Understanding available APIs and SDKs, what is available, what the various endpoints produce, etc.
Understanding related tools and services to help you build all the features required for a production-ready generative AI solution.
Understanding prompt engineering, like how to achieve the best results by asking or rephrasing questions.
Understanding where bottlenecks emerge and how to scale a solution. Understanding what is involved in logging or obtaining telemetry without violating customer privacy concerns.
Understanding the characteristics of the various LLMs (their strengths, use cases, what are the benchmarks and what do they measure, key differentiations between vendors and models produced by each vendor, etc.) to choose the right model for your company's needs.
Understand the latest patterns, workflows, and processes used to build effective and resilient generative AI features in your applications.

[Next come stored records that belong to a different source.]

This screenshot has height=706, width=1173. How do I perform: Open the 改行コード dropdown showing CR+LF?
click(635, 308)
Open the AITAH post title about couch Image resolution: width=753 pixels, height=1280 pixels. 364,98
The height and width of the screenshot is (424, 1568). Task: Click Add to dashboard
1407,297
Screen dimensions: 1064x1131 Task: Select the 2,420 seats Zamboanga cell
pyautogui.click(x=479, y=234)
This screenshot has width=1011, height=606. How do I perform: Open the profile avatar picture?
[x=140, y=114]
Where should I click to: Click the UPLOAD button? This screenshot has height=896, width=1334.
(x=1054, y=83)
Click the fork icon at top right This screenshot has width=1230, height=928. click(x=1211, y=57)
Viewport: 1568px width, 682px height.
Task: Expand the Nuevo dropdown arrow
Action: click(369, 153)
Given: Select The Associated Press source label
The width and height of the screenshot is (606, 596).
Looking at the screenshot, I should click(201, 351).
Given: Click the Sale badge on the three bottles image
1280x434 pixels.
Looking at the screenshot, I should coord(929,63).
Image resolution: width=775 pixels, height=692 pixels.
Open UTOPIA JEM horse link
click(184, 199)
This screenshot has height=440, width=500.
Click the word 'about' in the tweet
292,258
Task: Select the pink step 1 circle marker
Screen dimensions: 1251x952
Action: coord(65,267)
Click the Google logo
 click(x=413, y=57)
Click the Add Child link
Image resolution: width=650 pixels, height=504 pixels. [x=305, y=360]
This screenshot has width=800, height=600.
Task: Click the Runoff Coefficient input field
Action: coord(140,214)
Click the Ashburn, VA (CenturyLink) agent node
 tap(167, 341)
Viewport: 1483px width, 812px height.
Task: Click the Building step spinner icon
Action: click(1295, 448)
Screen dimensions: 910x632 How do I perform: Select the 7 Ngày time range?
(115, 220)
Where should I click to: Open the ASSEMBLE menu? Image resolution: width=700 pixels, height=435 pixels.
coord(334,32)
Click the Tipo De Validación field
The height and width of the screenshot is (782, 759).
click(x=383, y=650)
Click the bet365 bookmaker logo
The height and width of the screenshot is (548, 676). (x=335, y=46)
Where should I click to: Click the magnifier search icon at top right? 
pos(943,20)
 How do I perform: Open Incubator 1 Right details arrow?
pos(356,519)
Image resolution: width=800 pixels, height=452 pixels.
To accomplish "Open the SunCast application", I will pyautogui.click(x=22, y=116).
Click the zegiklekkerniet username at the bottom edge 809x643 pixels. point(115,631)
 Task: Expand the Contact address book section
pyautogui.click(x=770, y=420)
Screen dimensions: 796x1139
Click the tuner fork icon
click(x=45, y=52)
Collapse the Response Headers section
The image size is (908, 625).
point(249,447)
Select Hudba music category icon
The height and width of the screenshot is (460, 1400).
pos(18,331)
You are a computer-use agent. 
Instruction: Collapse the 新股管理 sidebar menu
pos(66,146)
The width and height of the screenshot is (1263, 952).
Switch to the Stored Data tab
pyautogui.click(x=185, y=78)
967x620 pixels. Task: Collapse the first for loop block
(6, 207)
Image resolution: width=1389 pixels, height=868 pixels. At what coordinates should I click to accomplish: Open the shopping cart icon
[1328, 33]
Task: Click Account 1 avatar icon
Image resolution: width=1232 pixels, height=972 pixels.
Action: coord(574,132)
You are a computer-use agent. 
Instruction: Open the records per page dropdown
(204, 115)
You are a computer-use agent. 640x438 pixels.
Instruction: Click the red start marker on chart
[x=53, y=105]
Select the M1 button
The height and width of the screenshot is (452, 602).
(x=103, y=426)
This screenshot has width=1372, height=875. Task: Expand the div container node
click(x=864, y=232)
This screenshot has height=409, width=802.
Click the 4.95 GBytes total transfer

Available services and tools from Microsoft

There are low-code and no-code generative AI tools and services available from Microsoft to help you build part or your whole solution. Various Azure services can play pivotal roles, each contributing to the efficiency, scalability, and robustness of the solution:

API and SDKs for Code-centric approach

At the heart of every generative AI solution is an LLM model, and Azure OpenAI provides access to all of the features available in models like GPT-4.

Product	Description
Azure OpenAI	A hosted service that provides access to powerful language models like GPT-4. There are several different APIs that allow you to perform all of the typical functions of an LLM, like creating embeddings, creating a chat experience, etc. with full access to settings and tweaks to customize the results as needed.

Execution environments

Since you're building business logic, presentation logic or APIs to integrate generative AI into your organization's applications, you need somewhere to host and execute that logic.

Product	Description
Azure App Service (or one of several container-based cloud services)	This platform can host the web interfaces or APIs through which users interact with the RAG-chat system. It supports rapid development, deployment, and scaling of web applications, making it easier to manage the front-end components of the system.
Azure Functions	Use serverless compute to handle event-driven tasks within the RAG-chat system. For example, use it to trigger data retrieval processes, process user queries, or handle background tasks like data synchronization and cleanup. It allows for a more modular, scalable approach to building the system's backend.

Low-code / No-code

Alternatively, some of the logic required by the solution could be built quickly and hosted reliably by low-code or no-code solutions.

Product	Description
Azure AI Studio	Azure AI Studio could be used for training, testing, and deploying custom machine learning models that could enhance the RAG-chat system. For example, use Azure AI Studio to customize response generation or improve the relevance of retrieved information.

Vector database

Certain generative AI solutions might require storage and retrieval of data used to augment generation (for example, RAG-based chat systems that allow users to chat with your organization's data). In this use case, you need a vector data store.

Product	Description
Azure AI Search	This service can be utilized for efficiently searching through large datasets to find relevant information that can be used to inform the responses generated by the language models. It's useful for the retrieval component of a RAG system, ensuring that the generated responses are as informative and contextually relevant as possible.
Cosmos DB	This globally distributed, multi-model database service could store the vast amounts of structured and unstructured data that the RAG-chat system needs to access. Its fast read and write capabilities make it ideal for serving real-time data to the language model and storing user interactions for further analysis.
Azure Cache for Redis	This fully managed in-memory data store could be used for caching frequently accessed information, reducing latency and improving the performance of the RAG-chat system. It's especially useful for storing session data, user preferences, and common queries.
Azure Database for PostgreSQL Flexible Server	This managed database service could store application data, including logs, user profiles, and historical chat data. Its flexibility and scalability support the dynamic needs of a RAG-chat system, ensuring data is consistently available and secure.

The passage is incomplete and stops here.